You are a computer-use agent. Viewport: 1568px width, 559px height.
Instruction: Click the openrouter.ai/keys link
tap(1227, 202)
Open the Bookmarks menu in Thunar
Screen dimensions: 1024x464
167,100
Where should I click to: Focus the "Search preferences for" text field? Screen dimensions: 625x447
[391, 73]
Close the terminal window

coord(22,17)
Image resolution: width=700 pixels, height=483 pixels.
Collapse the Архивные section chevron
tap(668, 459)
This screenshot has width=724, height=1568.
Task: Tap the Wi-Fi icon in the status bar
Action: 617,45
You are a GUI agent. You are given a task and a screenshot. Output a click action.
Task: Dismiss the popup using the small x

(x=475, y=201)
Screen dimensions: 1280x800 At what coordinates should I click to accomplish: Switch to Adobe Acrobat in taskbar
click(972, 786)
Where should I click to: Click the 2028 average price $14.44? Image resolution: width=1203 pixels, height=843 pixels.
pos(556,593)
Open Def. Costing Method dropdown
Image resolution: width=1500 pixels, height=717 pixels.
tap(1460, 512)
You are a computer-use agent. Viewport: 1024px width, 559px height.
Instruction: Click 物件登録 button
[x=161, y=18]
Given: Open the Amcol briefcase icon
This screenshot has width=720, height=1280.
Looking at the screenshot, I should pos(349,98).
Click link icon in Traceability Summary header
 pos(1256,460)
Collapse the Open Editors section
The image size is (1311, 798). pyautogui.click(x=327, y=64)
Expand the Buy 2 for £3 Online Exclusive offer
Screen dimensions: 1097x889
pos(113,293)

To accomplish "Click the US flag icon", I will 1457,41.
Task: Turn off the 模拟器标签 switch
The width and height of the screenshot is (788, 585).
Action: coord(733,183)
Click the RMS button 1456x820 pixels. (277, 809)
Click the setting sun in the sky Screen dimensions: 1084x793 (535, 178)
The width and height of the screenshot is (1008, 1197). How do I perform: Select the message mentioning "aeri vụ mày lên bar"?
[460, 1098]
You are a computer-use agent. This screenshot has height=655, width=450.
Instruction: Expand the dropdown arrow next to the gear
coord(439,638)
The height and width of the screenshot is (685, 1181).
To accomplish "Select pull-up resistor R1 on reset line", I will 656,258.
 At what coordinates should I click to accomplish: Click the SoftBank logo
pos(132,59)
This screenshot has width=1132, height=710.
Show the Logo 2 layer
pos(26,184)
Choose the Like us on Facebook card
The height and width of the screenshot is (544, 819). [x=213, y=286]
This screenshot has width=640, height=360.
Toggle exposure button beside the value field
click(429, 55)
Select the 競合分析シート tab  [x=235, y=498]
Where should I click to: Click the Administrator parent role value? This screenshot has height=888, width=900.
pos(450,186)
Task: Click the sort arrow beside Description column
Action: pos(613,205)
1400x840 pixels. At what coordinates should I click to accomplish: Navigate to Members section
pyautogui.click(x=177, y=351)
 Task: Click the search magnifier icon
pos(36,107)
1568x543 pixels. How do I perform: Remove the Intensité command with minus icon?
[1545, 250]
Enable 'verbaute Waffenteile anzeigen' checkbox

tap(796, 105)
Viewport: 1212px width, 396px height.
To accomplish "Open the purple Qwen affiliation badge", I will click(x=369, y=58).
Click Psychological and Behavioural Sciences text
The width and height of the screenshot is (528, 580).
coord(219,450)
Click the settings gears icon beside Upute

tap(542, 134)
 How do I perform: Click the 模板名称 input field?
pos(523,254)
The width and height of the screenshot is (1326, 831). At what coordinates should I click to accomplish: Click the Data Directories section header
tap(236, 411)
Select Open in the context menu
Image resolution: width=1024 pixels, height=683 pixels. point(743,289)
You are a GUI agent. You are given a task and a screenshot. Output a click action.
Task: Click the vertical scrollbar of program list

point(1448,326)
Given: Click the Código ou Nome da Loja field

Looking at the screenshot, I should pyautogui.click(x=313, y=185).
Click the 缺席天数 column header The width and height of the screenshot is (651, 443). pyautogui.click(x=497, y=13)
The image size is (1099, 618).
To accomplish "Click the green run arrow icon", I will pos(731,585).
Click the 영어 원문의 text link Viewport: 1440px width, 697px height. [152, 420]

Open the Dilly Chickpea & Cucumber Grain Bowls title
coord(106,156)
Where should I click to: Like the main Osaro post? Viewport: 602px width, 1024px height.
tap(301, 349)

════════════════════

_EXERCISE DESCRIPTION_:
Pick out the lines above containing the word "agent", then copy them.

_FINISHED TASK_:
You are a computer-use agent. Viewport: 1568px width, 559px height.
You are a GUI agent. You are given a task and a screenshot. Output a click action.
You are a computer-use agent. Viewport: 1024px width, 559px height.
You are a computer-use agent. This screenshot has height=655, width=450.
You are a GUI agent. You are given a task and a screenshot. Output a click action.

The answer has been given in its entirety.